The “PERSON”, “HE”, and “HIM” in this letter happened to be my maternal grandfather. He divorced my grandmother long before I was born, and Nan married the man I grew up knowing and loving as, my grandfather. Little did I know until my senior year of high school that (Surprise!) THAT guy wasn’t actually my “blood” grandfather. This guy in New Jersey (who never remarried and allegedly liked the occasional nookie from whores), was. Go figure. Sure I wanted him to come to my wedding. But there was my mother filling my head with the necessary commentary one needs to hear right before their big day. You know, I’m beginning to wonder if my mother (Surprise!) is really my mother…
Dementia is when the brain has deteriorated and the person cannot function rationally. So, anything he says is questionable. So, STAY AWAY from him before the wedding ’cause he’s trouble with a capital ‘T’.
I’ve tried to hire a reputable woman for him but he’d rather have his prostitutes! His friends (Frank, the barber) told me to stay away from him and concentrate on my own life. They all know he’s weird! Don’t worry. If he goes to wedding, Nan and I will gag and bind him! We’ll take care of him.
P.S. $20 is for a pizza for you and Maria.
This was written to me on May 10, 1986. It starts out normal enough, then spirals into woes about safe deposit boxes, and the terror of my “evil” UN…CLE…MI…CHAEL, (who was a constant worry for my mom.) The letter ends with 2 points every mother should pass on to their children. Inappropriate? Yes. Entertaining? Perhaps. Mortifying? You KNOW it.

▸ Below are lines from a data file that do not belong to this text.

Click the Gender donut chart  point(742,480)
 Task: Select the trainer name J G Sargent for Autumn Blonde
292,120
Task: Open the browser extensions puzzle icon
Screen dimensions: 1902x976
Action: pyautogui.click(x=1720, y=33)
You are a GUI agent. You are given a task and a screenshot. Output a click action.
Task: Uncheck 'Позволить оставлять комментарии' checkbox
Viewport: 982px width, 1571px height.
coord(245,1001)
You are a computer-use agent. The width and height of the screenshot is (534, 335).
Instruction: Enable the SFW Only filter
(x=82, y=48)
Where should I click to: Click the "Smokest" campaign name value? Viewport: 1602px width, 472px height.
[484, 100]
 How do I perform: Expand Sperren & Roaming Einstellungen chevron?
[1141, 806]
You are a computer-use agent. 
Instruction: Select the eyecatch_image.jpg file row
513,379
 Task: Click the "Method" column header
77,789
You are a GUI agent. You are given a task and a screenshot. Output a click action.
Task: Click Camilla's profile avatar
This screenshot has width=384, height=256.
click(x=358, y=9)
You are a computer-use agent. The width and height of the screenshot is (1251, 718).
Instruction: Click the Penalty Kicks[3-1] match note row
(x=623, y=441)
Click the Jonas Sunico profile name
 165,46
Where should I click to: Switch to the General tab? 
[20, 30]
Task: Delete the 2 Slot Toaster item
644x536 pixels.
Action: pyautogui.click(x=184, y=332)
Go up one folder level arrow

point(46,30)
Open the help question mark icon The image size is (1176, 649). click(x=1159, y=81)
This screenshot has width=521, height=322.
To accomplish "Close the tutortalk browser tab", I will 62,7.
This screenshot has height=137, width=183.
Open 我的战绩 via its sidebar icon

I submit to you, your Honor, exhibit #392,410:
Enclosed find payment that has to be made to National Direct Student Loan. Also enclosed is a check for $50 to help with it.
Benny sent me a birthday card. Wasn’t that nice?
Nan had given me the key to her safe-deposit box before she left. When she came back I went to give her the key which was supposed to be in the envelope. I hadn’t opened it to look inside when she gave it to me. As it turns out, there was nothing inside of the envelope. No key. Michael probably took it before he left to go out of town.
Just be advised that he is a thief! Do not allow him in your apartment at any time! Forewarned is forearmed. He probably took out whatever she had in that safe deposit box. Nan claims that she probably misplaced the key! Naturally, she defends him. Listen to me…
1. Don’t drink rain-water.
2. There’s a resistant form of gonorrhea going around. Use a condom.